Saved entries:
%%

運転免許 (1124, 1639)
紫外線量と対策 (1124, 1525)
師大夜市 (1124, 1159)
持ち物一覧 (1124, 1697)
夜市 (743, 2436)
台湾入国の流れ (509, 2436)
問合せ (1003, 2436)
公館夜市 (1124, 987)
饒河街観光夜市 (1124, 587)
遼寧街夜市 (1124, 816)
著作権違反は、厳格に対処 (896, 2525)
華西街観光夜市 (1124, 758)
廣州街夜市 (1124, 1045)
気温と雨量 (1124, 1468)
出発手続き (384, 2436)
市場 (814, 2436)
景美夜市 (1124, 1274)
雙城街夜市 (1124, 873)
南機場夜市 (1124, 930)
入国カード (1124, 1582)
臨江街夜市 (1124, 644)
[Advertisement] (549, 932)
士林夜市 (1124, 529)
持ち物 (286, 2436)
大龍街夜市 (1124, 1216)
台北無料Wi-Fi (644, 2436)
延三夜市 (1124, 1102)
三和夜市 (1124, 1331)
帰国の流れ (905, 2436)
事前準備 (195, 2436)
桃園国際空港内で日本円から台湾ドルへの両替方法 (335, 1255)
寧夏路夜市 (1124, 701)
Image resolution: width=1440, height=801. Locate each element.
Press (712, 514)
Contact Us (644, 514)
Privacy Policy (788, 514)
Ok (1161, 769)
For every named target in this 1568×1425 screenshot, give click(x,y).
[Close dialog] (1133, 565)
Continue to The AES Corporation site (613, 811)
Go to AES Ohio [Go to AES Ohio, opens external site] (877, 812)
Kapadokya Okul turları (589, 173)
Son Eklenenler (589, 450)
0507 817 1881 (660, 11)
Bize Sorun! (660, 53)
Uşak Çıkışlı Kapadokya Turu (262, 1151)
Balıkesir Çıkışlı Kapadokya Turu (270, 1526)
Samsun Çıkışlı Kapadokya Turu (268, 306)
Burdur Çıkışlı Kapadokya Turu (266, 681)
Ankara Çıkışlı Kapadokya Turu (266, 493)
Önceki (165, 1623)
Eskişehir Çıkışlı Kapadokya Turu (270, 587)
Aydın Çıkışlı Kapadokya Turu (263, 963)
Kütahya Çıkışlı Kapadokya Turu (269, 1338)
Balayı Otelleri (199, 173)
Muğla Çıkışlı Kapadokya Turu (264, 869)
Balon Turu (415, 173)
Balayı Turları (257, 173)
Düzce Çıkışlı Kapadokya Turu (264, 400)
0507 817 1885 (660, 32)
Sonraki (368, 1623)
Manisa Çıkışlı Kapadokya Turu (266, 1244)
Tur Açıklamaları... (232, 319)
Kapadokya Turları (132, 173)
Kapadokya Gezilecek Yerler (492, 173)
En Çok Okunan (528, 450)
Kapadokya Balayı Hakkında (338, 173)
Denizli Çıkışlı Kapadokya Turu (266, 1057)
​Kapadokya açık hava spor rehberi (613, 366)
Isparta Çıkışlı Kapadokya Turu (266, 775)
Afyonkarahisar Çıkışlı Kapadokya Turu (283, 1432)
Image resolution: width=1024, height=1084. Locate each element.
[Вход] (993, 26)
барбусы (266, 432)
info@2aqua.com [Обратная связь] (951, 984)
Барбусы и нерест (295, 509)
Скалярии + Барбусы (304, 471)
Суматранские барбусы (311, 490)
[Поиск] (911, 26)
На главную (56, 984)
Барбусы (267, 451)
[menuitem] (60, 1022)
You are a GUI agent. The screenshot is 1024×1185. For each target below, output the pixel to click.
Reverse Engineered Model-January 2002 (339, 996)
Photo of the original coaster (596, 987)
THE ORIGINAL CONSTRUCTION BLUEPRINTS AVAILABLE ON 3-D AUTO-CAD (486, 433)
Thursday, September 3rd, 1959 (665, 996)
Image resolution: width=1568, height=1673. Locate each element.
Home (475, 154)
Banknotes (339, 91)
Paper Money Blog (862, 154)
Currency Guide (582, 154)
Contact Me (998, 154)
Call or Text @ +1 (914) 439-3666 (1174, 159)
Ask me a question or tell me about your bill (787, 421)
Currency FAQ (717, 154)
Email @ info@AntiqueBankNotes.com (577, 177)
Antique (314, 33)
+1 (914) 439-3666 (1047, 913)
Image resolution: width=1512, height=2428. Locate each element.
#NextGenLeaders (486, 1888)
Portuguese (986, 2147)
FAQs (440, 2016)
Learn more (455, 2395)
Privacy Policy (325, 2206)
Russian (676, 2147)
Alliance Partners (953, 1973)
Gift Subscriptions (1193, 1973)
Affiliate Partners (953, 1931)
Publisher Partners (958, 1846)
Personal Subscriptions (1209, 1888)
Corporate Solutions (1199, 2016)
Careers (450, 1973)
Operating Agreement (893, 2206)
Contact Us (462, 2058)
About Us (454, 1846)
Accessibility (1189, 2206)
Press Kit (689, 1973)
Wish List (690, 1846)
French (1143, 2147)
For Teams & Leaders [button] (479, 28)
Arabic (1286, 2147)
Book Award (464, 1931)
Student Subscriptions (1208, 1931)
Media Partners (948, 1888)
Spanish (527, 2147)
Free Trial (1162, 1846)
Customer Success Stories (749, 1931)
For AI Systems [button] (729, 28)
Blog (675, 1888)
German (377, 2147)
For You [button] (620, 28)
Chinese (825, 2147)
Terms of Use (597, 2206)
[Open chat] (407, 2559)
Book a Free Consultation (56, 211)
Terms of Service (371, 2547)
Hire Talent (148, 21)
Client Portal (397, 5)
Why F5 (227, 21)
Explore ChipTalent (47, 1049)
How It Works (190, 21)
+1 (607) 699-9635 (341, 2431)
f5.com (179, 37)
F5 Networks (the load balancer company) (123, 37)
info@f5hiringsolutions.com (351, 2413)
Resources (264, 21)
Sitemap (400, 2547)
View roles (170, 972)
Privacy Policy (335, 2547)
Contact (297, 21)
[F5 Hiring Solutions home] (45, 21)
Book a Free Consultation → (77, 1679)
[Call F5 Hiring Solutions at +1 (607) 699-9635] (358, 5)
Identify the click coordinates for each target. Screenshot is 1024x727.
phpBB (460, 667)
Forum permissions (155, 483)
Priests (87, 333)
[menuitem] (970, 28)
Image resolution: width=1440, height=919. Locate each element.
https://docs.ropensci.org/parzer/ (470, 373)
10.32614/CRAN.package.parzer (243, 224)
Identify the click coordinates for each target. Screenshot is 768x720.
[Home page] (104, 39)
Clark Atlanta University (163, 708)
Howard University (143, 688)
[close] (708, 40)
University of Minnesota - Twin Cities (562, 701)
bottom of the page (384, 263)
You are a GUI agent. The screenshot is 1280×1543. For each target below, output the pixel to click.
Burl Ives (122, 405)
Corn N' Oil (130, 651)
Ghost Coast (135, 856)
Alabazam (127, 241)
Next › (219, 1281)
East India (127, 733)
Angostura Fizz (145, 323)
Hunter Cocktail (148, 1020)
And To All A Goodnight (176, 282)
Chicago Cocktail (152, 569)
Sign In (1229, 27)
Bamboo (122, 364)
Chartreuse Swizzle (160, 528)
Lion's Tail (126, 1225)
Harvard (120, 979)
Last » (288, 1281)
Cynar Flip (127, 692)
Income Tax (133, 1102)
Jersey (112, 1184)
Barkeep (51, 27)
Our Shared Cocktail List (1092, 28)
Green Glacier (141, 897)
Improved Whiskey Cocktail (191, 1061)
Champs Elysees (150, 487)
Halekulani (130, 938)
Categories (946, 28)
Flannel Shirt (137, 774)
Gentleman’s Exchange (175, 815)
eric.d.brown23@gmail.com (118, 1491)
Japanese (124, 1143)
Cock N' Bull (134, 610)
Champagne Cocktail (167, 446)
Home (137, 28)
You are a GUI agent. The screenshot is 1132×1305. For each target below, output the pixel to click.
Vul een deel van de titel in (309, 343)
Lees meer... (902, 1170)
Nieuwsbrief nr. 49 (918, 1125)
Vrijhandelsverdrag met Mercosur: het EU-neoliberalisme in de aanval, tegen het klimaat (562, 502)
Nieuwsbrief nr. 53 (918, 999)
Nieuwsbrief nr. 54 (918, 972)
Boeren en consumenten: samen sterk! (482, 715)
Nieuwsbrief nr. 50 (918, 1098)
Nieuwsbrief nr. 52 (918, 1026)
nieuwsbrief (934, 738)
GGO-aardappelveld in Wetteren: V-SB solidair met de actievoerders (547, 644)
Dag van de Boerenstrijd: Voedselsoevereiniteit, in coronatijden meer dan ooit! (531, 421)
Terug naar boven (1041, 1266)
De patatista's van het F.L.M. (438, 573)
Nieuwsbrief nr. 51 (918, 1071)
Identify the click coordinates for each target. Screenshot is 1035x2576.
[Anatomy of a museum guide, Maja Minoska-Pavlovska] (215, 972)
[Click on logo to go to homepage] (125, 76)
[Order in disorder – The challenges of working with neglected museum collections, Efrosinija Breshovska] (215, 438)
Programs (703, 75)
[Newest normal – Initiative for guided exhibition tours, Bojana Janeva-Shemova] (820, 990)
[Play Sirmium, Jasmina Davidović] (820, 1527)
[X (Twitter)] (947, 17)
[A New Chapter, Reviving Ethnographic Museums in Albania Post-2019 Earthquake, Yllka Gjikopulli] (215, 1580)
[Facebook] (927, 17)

%%

:: Task to carry out ::
Please copy the material word for word, starting with its first line and going on through the line with "寧夏路夜市 (1124, 701)", both ends included.

:: Output below ::
運転免許 (1124, 1639)
紫外線量と対策 (1124, 1525)
師大夜市 (1124, 1159)
持ち物一覧 (1124, 1697)
夜市 (743, 2436)
台湾入国の流れ (509, 2436)
問合せ (1003, 2436)
公館夜市 (1124, 987)
饒河街観光夜市 (1124, 587)
遼寧街夜市 (1124, 816)
著作権違反は、厳格に対処 (896, 2525)
華西街観光夜市 (1124, 758)
廣州街夜市 (1124, 1045)
気温と雨量 (1124, 1468)
出発手続き (384, 2436)
市場 (814, 2436)
景美夜市 (1124, 1274)
雙城街夜市 (1124, 873)
南機場夜市 (1124, 930)
入国カード (1124, 1582)
臨江街夜市 (1124, 644)
[Advertisement] (549, 932)
士林夜市 (1124, 529)
持ち物 (286, 2436)
大龍街夜市 (1124, 1216)
台北無料Wi-Fi (644, 2436)
延三夜市 (1124, 1102)
三和夜市 (1124, 1331)
帰国の流れ (905, 2436)
事前準備 (195, 2436)
桃園国際空港内で日本円から台湾ドルへの両替方法 (335, 1255)
寧夏路夜市 (1124, 701)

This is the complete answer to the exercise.